▸ TASK DESCRIPTION
Write out the whole listing without a single alteration.

▸ DATASET RECORDS

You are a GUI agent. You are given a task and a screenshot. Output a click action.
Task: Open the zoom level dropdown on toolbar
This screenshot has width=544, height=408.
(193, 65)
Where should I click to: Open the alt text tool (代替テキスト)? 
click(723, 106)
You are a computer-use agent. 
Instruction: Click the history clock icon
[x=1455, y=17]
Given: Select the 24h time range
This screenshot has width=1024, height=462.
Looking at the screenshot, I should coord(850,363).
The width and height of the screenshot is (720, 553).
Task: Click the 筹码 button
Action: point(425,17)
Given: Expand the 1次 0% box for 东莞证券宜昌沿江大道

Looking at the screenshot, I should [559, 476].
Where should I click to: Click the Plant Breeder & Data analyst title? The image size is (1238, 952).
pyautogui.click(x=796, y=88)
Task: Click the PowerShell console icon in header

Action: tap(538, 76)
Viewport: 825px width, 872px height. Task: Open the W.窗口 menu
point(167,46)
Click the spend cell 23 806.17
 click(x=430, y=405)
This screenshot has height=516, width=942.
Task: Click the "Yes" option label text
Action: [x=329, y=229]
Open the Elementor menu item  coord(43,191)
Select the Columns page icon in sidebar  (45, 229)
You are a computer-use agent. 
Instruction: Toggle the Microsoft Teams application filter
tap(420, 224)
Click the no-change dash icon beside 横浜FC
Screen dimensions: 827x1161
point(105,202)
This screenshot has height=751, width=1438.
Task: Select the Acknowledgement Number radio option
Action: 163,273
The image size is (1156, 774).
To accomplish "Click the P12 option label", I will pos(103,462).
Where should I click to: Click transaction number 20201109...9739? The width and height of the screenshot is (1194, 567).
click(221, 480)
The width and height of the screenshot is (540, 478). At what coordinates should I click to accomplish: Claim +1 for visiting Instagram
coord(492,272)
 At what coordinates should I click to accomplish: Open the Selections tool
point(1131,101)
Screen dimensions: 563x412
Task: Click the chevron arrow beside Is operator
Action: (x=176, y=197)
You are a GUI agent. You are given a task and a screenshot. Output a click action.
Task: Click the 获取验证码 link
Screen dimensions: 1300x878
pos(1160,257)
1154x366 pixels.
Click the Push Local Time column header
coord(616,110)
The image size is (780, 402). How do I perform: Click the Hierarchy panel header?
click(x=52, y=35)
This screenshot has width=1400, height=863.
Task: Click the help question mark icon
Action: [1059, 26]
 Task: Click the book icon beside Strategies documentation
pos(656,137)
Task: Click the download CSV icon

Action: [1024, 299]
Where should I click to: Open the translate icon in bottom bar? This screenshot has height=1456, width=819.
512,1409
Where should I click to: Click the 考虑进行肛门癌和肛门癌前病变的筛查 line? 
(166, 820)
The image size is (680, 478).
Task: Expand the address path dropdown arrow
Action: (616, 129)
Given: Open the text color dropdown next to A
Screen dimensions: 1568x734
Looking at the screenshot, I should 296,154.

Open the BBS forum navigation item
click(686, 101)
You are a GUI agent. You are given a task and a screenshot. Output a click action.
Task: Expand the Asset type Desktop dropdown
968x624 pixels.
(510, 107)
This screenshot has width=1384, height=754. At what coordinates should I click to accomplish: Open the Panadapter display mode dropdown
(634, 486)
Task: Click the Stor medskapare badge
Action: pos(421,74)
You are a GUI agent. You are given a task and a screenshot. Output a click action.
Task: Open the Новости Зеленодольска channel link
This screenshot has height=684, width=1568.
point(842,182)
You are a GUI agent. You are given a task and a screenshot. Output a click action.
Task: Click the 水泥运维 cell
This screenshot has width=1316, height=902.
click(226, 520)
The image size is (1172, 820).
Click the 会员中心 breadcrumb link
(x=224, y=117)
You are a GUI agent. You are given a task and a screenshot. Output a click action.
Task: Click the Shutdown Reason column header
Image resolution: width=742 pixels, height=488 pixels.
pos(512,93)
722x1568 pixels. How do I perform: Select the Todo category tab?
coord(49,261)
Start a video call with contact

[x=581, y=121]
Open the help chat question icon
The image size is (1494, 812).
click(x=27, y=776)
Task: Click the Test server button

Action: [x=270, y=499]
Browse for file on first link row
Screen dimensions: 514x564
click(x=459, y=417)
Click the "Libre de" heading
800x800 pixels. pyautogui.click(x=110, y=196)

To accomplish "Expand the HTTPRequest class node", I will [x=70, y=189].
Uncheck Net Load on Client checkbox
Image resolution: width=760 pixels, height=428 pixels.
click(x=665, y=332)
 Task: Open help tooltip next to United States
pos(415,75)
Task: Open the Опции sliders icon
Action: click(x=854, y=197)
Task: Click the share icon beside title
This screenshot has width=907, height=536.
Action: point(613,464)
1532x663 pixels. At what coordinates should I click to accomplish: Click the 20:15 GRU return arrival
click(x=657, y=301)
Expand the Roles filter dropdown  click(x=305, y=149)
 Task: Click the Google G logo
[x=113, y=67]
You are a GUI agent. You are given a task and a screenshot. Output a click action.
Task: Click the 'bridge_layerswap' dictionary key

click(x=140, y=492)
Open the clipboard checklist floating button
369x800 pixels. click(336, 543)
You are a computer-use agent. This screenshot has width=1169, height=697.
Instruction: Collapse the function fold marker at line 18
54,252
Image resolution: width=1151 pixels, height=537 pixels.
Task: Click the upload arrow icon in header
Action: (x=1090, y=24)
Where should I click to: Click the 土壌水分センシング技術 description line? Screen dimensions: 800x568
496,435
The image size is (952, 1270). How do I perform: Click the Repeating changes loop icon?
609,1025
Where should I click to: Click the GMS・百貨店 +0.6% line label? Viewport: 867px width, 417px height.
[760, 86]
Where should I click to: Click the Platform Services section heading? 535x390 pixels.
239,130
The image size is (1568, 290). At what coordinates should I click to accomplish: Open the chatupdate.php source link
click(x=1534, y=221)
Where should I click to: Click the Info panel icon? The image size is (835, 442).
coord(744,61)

▸ FINAL ANSWER
You are a GUI agent. You are given a task and a screenshot. Output a click action.
Task: Open the zoom level dropdown on toolbar
This screenshot has width=544, height=408.
(193, 65)
Where should I click to: Open the alt text tool (代替テキスト)? 
click(723, 106)
You are a computer-use agent. 
Instruction: Click the history clock icon
[x=1455, y=17]
Given: Select the 24h time range
This screenshot has width=1024, height=462.
Looking at the screenshot, I should coord(850,363).
The width and height of the screenshot is (720, 553).
Task: Click the 筹码 button
Action: point(425,17)
Given: Expand the 1次 0% box for 东莞证券宜昌沿江大道

Looking at the screenshot, I should [559, 476].
Where should I click to: Click the Plant Breeder & Data analyst title? The image size is (1238, 952).
pyautogui.click(x=796, y=88)
Task: Click the PowerShell console icon in header

Action: tap(538, 76)
Viewport: 825px width, 872px height. Task: Open the W.窗口 menu
point(167,46)
Click the spend cell 23 806.17
 click(x=430, y=405)
This screenshot has height=516, width=942.
Task: Click the "Yes" option label text
Action: [x=329, y=229]
Open the Elementor menu item  coord(43,191)
Select the Columns page icon in sidebar  (45, 229)
You are a computer-use agent. 
Instruction: Toggle the Microsoft Teams application filter
tap(420, 224)
Click the no-change dash icon beside 横浜FC
Screen dimensions: 827x1161
point(105,202)
This screenshot has height=751, width=1438.
Task: Select the Acknowledgement Number radio option
Action: 163,273
The image size is (1156, 774).
To accomplish "Click the P12 option label", I will pos(103,462).
Where should I click to: Click transaction number 20201109...9739? The width and height of the screenshot is (1194, 567).
click(221, 480)
The width and height of the screenshot is (540, 478). At what coordinates should I click to accomplish: Claim +1 for visiting Instagram
coord(492,272)
 At what coordinates should I click to accomplish: Open the Selections tool
point(1131,101)
Screen dimensions: 563x412
Task: Click the chevron arrow beside Is operator
Action: (x=176, y=197)
You are a GUI agent. You are given a task and a screenshot. Output a click action.
Task: Click the 获取验证码 link
Screen dimensions: 1300x878
pos(1160,257)
1154x366 pixels.
Click the Push Local Time column header
coord(616,110)
The image size is (780, 402). How do I perform: Click the Hierarchy panel header?
click(x=52, y=35)
This screenshot has width=1400, height=863.
Task: Click the help question mark icon
Action: [1059, 26]
 Task: Click the book icon beside Strategies documentation
pos(656,137)
Task: Click the download CSV icon

Action: [1024, 299]
Where should I click to: Open the translate icon in bottom bar? This screenshot has height=1456, width=819.
512,1409
Where should I click to: Click the 考虑进行肛门癌和肛门癌前病变的筛查 line? 
(166, 820)
The image size is (680, 478).
Task: Expand the address path dropdown arrow
Action: (616, 129)
Given: Open the text color dropdown next to A
Screen dimensions: 1568x734
Looking at the screenshot, I should 296,154.

Open the BBS forum navigation item
click(686, 101)
You are a GUI agent. You are given a task and a screenshot. Output a click action.
Task: Expand the Asset type Desktop dropdown
968x624 pixels.
(510, 107)
This screenshot has width=1384, height=754. At what coordinates should I click to accomplish: Open the Panadapter display mode dropdown
(634, 486)
Task: Click the Stor medskapare badge
Action: pos(421,74)
You are a GUI agent. You are given a task and a screenshot. Output a click action.
Task: Open the Новости Зеленодольска channel link
This screenshot has height=684, width=1568.
point(842,182)
You are a GUI agent. You are given a task and a screenshot. Output a click action.
Task: Click the 水泥运维 cell
This screenshot has width=1316, height=902.
click(226, 520)
The image size is (1172, 820).
Click the 会员中心 breadcrumb link
(x=224, y=117)
You are a GUI agent. You are given a task and a screenshot. Output a click action.
Task: Click the Shutdown Reason column header
Image resolution: width=742 pixels, height=488 pixels.
pos(512,93)
722x1568 pixels. How do I perform: Select the Todo category tab?
coord(49,261)
Start a video call with contact

[x=581, y=121]
Open the help chat question icon
The image size is (1494, 812).
click(x=27, y=776)
Task: Click the Test server button

Action: [x=270, y=499]
Browse for file on first link row
Screen dimensions: 514x564
click(x=459, y=417)
Click the "Libre de" heading
800x800 pixels. pyautogui.click(x=110, y=196)

To accomplish "Expand the HTTPRequest class node", I will [x=70, y=189].
Uncheck Net Load on Client checkbox
Image resolution: width=760 pixels, height=428 pixels.
click(x=665, y=332)
 Task: Open help tooltip next to United States
pos(415,75)
Task: Open the Опции sliders icon
Action: click(x=854, y=197)
Task: Click the share icon beside title
This screenshot has width=907, height=536.
Action: point(613,464)
1532x663 pixels. At what coordinates should I click to accomplish: Click the 20:15 GRU return arrival
click(x=657, y=301)
Expand the Roles filter dropdown  click(x=305, y=149)
 Task: Click the Google G logo
[x=113, y=67]
You are a GUI agent. You are given a task and a screenshot. Output a click action.
Task: Click the 'bridge_layerswap' dictionary key

click(x=140, y=492)
Open the clipboard checklist floating button
369x800 pixels. click(336, 543)
You are a computer-use agent. This screenshot has width=1169, height=697.
Instruction: Collapse the function fold marker at line 18
54,252
Image resolution: width=1151 pixels, height=537 pixels.
Task: Click the upload arrow icon in header
Action: (x=1090, y=24)
Where should I click to: Click the 土壌水分センシング技術 description line? Screen dimensions: 800x568
496,435
The image size is (952, 1270). How do I perform: Click the Repeating changes loop icon?
609,1025
Where should I click to: Click the GMS・百貨店 +0.6% line label? Viewport: 867px width, 417px height.
[760, 86]
Where should I click to: Click the Platform Services section heading? 535x390 pixels.
239,130
The image size is (1568, 290). At what coordinates should I click to accomplish: Open the chatupdate.php source link
click(x=1534, y=221)
Where should I click to: Click the Info panel icon? The image size is (835, 442).
coord(744,61)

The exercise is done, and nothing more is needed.